> Provided records:
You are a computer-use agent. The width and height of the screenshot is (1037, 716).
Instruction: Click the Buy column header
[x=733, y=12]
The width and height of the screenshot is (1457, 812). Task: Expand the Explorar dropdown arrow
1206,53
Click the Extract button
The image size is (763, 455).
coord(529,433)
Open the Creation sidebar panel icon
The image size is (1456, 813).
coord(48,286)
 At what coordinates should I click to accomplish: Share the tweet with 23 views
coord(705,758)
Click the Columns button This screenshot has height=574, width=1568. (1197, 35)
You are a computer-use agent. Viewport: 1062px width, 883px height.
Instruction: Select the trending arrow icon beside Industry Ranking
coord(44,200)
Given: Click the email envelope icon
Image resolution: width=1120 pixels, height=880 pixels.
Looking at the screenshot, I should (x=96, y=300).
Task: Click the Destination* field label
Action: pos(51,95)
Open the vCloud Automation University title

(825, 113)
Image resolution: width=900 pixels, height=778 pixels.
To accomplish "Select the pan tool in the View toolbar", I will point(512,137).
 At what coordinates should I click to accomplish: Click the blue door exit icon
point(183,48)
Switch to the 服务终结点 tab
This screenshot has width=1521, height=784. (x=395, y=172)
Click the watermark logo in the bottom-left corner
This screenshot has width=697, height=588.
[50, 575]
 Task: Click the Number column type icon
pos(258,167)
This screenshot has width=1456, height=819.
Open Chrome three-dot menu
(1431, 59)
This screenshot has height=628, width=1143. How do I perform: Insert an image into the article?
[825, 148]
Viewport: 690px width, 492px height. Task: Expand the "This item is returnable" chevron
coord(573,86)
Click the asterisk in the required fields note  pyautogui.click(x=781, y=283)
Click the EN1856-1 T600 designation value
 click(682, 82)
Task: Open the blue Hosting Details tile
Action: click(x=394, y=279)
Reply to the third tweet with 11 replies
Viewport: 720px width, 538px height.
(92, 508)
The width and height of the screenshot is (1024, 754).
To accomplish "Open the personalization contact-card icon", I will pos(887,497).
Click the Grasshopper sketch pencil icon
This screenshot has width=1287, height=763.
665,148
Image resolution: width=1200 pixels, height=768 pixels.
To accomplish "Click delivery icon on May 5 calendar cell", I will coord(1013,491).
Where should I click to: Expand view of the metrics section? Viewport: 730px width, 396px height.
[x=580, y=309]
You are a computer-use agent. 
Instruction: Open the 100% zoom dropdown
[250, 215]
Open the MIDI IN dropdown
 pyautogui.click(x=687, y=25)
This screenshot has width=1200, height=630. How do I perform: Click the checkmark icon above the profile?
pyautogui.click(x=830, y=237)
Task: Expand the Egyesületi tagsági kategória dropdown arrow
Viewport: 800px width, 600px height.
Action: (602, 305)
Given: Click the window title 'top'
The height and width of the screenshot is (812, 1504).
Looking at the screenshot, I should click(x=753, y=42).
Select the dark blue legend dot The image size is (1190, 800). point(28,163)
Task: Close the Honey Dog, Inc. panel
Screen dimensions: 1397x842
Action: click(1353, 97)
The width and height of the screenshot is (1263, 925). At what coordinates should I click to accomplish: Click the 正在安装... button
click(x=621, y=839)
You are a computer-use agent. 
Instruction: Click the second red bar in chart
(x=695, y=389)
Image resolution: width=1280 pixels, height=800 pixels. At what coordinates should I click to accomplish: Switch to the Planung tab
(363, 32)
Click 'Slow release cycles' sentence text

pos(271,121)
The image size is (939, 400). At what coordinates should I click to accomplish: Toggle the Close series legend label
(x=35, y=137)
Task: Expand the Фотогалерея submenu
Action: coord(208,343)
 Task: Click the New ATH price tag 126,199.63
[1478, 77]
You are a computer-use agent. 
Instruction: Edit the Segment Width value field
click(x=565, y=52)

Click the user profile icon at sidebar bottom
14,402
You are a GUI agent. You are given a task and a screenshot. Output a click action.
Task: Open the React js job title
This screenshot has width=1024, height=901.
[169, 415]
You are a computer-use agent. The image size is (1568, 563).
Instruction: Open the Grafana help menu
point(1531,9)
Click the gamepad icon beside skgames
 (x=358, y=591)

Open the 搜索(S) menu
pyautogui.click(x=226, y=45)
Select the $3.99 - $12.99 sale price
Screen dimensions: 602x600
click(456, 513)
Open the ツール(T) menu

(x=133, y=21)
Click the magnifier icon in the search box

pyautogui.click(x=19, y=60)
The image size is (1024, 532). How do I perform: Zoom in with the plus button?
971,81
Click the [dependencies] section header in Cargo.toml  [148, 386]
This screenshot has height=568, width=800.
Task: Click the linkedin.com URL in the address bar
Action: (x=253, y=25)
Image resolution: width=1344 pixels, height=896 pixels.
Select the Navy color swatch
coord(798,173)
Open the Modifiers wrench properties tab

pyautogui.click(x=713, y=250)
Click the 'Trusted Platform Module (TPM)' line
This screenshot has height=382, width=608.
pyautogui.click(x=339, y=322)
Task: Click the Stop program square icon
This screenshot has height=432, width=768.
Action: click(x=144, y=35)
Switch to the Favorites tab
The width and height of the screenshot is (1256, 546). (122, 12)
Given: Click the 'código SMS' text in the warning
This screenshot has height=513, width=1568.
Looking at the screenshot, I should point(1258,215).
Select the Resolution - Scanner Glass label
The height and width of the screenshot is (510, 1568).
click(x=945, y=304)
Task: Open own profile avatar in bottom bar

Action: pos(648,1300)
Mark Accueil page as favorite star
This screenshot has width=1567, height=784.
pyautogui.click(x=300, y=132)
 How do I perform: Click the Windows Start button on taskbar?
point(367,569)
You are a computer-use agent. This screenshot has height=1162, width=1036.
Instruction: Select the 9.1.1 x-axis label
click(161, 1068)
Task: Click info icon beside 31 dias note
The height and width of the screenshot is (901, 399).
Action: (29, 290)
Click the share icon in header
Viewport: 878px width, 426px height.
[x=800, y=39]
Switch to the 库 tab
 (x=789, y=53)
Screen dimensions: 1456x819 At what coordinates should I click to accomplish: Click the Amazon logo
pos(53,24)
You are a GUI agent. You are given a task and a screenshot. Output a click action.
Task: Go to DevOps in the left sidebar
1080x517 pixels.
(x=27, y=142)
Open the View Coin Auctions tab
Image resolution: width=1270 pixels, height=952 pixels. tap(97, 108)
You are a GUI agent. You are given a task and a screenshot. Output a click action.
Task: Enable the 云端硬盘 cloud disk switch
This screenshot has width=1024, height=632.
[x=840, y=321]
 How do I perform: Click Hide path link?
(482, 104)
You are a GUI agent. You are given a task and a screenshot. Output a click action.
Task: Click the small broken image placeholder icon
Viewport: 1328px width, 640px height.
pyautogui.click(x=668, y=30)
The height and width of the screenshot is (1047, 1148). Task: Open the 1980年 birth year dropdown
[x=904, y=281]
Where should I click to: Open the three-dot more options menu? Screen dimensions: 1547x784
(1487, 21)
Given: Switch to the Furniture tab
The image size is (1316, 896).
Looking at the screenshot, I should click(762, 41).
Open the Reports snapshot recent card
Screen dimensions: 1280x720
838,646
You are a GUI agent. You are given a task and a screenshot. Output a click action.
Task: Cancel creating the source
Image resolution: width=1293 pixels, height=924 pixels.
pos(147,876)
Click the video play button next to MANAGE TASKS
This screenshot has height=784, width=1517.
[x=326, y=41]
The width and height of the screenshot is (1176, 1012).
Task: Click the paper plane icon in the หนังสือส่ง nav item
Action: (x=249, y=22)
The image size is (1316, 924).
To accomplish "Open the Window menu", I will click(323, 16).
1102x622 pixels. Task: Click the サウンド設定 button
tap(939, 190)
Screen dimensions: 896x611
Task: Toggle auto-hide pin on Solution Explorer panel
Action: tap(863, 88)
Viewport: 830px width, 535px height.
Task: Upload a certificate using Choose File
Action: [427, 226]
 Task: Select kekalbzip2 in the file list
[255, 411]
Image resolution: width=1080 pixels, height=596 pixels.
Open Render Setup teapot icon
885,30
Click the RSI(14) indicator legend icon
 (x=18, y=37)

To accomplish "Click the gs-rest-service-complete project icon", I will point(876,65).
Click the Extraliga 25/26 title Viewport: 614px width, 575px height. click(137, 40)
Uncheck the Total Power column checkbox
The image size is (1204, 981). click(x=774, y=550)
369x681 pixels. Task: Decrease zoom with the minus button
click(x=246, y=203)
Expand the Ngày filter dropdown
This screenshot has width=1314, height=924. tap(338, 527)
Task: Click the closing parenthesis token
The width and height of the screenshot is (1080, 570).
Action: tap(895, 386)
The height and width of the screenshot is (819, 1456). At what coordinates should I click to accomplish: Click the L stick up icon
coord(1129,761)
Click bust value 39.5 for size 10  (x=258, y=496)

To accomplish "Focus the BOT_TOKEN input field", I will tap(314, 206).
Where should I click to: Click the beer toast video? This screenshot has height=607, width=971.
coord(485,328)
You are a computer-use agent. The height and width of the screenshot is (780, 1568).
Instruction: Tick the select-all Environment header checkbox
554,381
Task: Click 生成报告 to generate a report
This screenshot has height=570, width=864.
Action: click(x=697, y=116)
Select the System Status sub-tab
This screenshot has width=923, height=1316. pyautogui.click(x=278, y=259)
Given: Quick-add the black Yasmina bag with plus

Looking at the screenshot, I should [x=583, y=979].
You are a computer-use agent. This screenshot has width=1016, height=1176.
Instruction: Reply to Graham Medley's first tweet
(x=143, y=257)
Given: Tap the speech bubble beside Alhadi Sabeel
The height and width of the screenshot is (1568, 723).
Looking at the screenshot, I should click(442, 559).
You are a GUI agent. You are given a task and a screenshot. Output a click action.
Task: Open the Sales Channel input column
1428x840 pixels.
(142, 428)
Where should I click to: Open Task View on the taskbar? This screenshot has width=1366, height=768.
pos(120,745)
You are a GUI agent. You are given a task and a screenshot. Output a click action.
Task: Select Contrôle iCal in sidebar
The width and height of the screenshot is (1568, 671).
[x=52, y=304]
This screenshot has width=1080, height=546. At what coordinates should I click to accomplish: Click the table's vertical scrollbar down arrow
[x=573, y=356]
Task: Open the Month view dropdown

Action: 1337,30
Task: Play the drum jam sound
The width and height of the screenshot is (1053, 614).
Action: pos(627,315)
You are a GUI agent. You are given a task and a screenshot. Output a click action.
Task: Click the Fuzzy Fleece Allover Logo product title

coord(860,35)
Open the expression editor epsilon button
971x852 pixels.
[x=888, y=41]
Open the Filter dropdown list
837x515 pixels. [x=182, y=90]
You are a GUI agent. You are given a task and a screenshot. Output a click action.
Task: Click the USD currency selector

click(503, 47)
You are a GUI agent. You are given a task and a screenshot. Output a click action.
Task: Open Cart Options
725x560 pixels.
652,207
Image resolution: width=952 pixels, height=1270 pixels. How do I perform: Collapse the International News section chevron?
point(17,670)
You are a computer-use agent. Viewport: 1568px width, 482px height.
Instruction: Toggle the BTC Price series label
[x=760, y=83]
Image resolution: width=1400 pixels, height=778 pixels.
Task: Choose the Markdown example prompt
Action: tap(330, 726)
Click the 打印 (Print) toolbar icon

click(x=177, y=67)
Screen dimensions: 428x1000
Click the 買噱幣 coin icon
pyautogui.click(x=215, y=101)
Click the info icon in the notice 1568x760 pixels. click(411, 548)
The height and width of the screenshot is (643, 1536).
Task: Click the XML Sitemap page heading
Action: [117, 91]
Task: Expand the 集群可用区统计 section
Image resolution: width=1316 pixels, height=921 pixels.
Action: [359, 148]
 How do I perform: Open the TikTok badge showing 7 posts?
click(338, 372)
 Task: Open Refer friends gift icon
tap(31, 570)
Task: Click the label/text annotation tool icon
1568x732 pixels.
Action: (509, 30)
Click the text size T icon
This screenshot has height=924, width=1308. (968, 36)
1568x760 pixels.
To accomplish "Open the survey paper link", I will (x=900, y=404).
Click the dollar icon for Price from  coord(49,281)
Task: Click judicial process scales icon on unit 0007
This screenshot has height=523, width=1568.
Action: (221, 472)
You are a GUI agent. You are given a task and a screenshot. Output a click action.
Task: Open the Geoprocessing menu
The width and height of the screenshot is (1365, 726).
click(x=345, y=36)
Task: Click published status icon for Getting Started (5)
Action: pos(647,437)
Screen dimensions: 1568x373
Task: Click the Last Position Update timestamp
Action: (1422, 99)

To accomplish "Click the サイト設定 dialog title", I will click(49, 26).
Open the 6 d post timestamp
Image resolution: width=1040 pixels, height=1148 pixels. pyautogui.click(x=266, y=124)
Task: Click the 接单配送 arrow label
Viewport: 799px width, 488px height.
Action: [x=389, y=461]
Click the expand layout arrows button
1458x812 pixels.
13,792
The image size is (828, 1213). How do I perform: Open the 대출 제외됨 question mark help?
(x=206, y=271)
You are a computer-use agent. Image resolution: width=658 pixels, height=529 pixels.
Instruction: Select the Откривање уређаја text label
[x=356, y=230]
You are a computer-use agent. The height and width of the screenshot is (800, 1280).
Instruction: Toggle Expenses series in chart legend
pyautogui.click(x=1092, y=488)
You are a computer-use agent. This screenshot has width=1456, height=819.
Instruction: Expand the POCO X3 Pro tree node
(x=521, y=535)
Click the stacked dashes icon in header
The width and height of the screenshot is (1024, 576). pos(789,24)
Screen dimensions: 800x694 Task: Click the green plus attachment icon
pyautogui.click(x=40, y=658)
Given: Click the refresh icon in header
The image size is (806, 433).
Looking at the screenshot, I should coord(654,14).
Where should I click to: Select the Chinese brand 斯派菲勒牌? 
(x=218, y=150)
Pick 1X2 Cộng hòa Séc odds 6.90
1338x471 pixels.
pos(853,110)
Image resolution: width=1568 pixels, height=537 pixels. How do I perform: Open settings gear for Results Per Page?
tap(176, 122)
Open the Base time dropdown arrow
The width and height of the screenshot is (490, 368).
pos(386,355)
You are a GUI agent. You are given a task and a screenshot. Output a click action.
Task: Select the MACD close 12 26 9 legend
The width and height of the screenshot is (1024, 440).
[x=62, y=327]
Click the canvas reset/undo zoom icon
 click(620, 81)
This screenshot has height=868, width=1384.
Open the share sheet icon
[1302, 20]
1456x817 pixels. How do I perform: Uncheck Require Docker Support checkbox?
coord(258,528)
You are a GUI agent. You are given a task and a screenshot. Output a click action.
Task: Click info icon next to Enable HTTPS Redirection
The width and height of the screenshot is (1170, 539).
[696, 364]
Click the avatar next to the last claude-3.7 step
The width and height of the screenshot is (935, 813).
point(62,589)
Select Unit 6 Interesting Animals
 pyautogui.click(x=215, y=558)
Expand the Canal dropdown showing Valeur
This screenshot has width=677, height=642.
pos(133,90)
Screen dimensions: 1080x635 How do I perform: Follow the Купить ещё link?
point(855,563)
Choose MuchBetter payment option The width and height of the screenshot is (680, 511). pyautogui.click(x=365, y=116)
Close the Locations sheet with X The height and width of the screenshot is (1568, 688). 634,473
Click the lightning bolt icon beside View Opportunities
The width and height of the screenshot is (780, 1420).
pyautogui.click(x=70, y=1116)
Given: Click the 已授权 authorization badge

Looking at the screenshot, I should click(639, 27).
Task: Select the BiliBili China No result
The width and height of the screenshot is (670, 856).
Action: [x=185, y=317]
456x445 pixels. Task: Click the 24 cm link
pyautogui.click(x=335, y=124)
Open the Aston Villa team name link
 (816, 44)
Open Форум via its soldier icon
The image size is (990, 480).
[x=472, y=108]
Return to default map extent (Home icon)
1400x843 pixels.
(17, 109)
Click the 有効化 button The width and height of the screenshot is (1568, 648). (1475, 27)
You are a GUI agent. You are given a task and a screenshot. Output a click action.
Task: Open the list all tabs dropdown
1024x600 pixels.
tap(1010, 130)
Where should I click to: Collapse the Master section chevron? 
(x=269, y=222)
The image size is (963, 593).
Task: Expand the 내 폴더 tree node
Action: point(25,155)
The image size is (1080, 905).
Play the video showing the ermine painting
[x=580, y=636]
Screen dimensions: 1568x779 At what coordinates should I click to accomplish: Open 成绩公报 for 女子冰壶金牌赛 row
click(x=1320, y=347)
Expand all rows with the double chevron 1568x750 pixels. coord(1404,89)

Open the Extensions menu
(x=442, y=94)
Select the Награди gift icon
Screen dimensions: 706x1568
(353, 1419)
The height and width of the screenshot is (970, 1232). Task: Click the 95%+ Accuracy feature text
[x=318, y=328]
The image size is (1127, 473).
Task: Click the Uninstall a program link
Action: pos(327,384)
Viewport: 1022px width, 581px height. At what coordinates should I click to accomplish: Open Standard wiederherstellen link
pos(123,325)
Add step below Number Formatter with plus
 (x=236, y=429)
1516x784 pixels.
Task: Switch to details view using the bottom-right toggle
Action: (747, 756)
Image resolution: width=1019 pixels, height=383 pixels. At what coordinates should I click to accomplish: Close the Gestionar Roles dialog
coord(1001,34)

> What is needed:
Copy out the lines from the one containing "Task: Select the BiliBili China No result" to the one containing "Action: point(25,155)", both included, reproducing each line verbatim.

> Solution to this task:
Task: Select the BiliBili China No result
The width and height of the screenshot is (670, 856).
Action: [x=185, y=317]
456x445 pixels. Task: Click the 24 cm link
pyautogui.click(x=335, y=124)
Open the Aston Villa team name link
 (816, 44)
Open Форум via its soldier icon
The image size is (990, 480).
[x=472, y=108]
Return to default map extent (Home icon)
1400x843 pixels.
(17, 109)
Click the 有効化 button The width and height of the screenshot is (1568, 648). (1475, 27)
You are a GUI agent. You are given a task and a screenshot. Output a click action.
Task: Open the list all tabs dropdown
1024x600 pixels.
tap(1010, 130)
Where should I click to: Collapse the Master section chevron? 
(x=269, y=222)
The image size is (963, 593).
Task: Expand the 내 폴더 tree node
Action: point(25,155)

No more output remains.